- Relator(a)
- Ministro Reynaldo Soares da Fonseca
- Órgão julgador
- Quinta Turma
- Data do julgamento
- 10/02/2026
- Data de publicação
- 19/02/2026
STJ – Acórdão, Rel. Ministro Reynaldo Soares da Fonseca, Quinta Turma, j. 10/02/2026, p. 19/02/2026
PROCESSO PENAL. AGRAVO REGIMENTAL NO HABEAS CORPUS. BUSCA PESSOAL/VEICULAR. FUNDADA SUSPEITA. INFORMAÇÕES PRÉVIAS E MANOBRAS EVASIVAS. LEGALIDADE DA DILIGÊNCIA. DOSIMETRIA. ART. 42 DA LEI N. 11.343/2006. NATUREZA DA DROGA (CRACK) E MAUS ANTECEDENTES. FRAÇÃO DE AUMENTO. INEXISTÊNCIA DE VINCULAÇÃO A PATAMAR ESPECÍFICO. TRÁFICO PRIVILEGIADO. IMPOSSIBILIDADE. MAUS ANTECEDENTES. AGRAVO REGIMENTAL NÃO PROVIDO. 1. Para a busca pessoal, regida pelo art. 244 do Código de Processo Penal, exige-se a presença de fundada suspeita de que a pessoa abordada esteja na posse de arma proibida ou de objetos ou papéis que constituam corpo de delito, ou quando a medida for determinada no curso de busca domiciliar.
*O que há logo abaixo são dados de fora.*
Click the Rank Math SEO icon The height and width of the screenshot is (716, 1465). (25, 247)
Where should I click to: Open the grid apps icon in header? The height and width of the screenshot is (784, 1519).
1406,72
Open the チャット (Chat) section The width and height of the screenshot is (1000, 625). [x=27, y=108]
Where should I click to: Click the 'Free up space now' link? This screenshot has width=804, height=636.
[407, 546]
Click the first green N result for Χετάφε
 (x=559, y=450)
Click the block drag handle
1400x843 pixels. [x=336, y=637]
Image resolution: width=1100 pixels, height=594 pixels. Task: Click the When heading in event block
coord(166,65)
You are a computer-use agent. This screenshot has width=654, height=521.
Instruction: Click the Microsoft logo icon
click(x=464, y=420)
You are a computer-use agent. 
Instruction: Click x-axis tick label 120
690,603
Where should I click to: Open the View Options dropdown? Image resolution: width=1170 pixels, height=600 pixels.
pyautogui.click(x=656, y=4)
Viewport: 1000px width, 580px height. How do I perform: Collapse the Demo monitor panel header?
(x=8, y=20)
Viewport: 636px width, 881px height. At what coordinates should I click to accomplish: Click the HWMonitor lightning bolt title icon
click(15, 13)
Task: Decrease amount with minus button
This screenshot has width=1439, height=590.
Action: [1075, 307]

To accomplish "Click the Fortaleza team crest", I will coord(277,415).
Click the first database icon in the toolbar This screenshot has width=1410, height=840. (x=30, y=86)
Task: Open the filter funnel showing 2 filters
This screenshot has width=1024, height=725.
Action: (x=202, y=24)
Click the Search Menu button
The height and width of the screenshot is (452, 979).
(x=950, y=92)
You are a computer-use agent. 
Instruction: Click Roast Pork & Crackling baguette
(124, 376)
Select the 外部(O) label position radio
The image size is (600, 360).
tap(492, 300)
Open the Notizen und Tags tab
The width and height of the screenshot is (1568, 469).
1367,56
Ademais, "[r]essalvadas as hipóteses em que o automóvel é utilizado para fins de habitação, equipara-se a busca veicular à pessoal, sendo suficiente a fundada suspeita de crime" (AgRg no RHC n. 180.748/SP, relator Ministro Ribeiro Dantas, Quinta Turma, julgado em 14/8/2023, DJe de 16/8/2023). 2. No caso, a Corte local descreveu elementos objetivos aptos a evidenciar a fundada suspeita: informações prévias de tráfico associado ao veículo do agravante e manobras evasivas da condutora na aproximação da viatura, seguidas da apreensão de 33 porções de crack, o que afasta a tese de ilicitude probatória. 3. A dosimetria da pena foi devidamente fundamentada na natureza da droga (crack), preponderante nos termos do art. 42 da Lei n. 11.343/2006, e nos maus antecedentes, sendo proporcional o aumento da pena-base em 1/4. Não há direito subjetivo à adoção de fração específica, exigindo-se apenas motivação idônea e proporcionalidade. Precedentes. 4. O tráfico privilegiado não incide quando presentes maus antecedentes, por expressa vedação legal do art. 33, § 4º, da Lei n. 11.343/2006, inexistindo bis in idem. 5. Agravo regimental não provido. (AgRg no HC n. 1.062.795/SP, relator Ministro Reynaldo Soares da Fonseca, Quinta Turma, julgado em 10/2/2026, DJEN de 19/2/2026.)